# Problem of the Week Problem D and Solution Count on This

## Problem

Determine the number of integer values of $$n$$ that satisfy the following inequality: $\dfrac{1}{9} \leq \dfrac{7}{n} \leq \dfrac{1}{5}$

## Solution

First notice that since $$\tfrac{1}{9} \leq \tfrac{7}{n}$$, and $$\frac{1}{9}$$ is positive, that means $$\frac{7}{n}$$ must be positive as well. It follows that $$n$$ is positive.

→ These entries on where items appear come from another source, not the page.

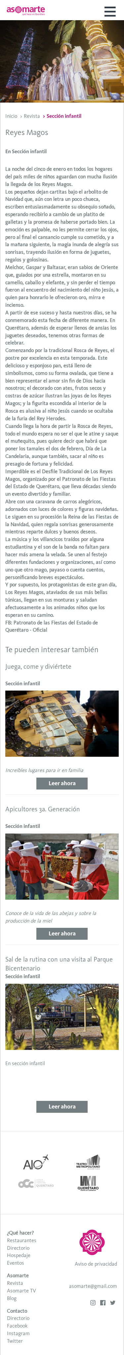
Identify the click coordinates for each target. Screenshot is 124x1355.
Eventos (15, 1263)
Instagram (18, 1333)
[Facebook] (103, 1303)
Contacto (17, 1311)
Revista (32, 116)
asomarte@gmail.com (93, 1286)
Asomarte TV (21, 1290)
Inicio (11, 116)
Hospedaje (18, 1255)
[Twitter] (112, 1303)
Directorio (18, 1248)
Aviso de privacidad (96, 1264)
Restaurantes (21, 1240)
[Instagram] (93, 1303)
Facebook (17, 1326)
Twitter (15, 1341)
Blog (12, 1298)
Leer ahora (62, 783)
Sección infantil (64, 116)
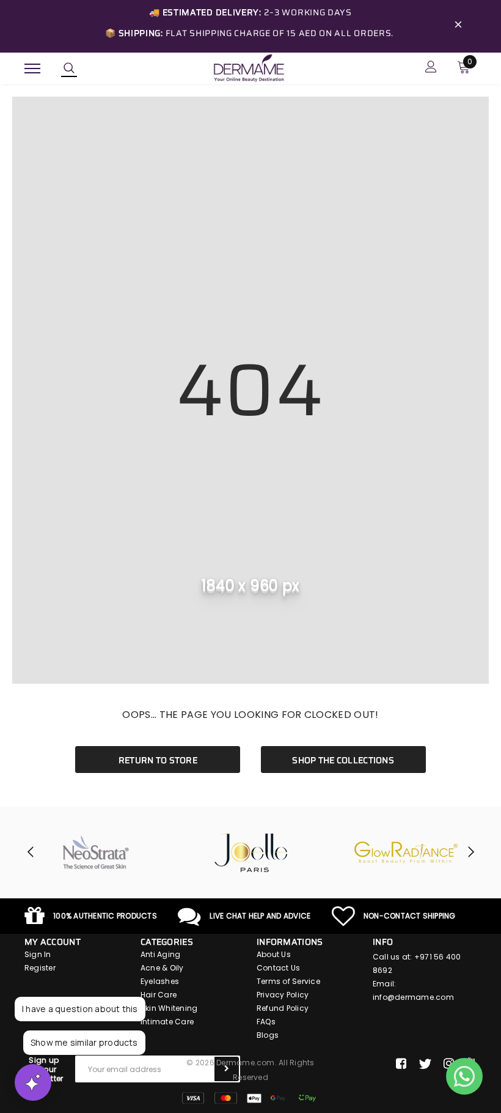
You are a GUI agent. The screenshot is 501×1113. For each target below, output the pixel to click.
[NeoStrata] (95, 852)
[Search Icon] (69, 68)
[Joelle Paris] (251, 852)
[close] (458, 26)
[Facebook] (401, 1064)
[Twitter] (425, 1064)
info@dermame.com (413, 997)
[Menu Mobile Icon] (32, 68)
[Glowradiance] (406, 852)
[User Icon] (431, 68)
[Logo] (248, 67)
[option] (96, 852)
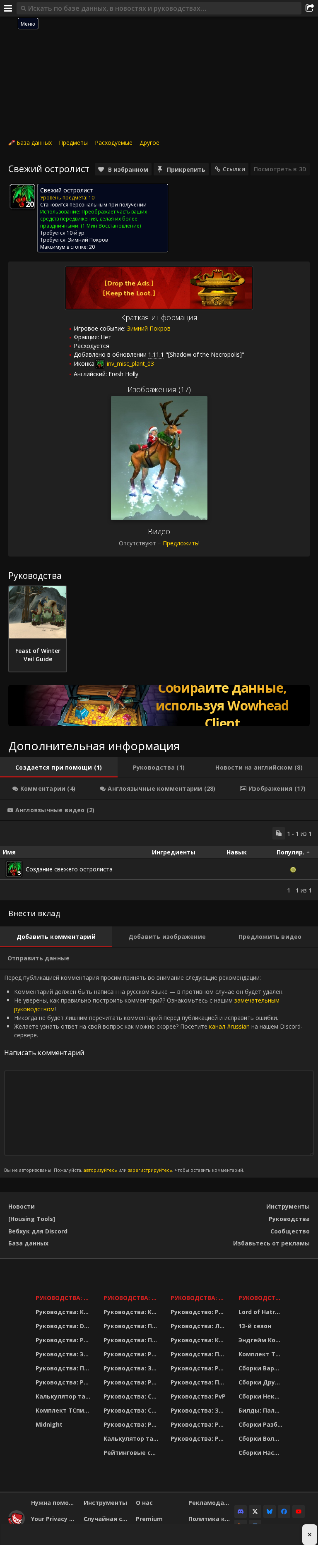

Since $$\frac{1}{9}=\frac{7}{63}$$ and $$\frac{1}{5}=\frac{7}{35}$$, we can rewrite our inequality as follows: $\frac{7}{63} \leq \frac{7}{n} \leq \frac{7}{35}$ Since the fractions are all positive and $$n>0$$, this is true when $$35 \leq n \leq 63$$. This is because if two fractions have the same numerator, then the larger fraction must have a smaller denominator, i.e. $$\frac{2}{5}<\frac{2}{3}$$.

Now we just need to count the number of values of $$n$$ that satisfy $$35 \leq n \leq 63$$. We could count them, but a faster way would be to do some simple math. Since $$n$$ is an integer, there are $$63-35+1=29$$ possible values for $$n$$.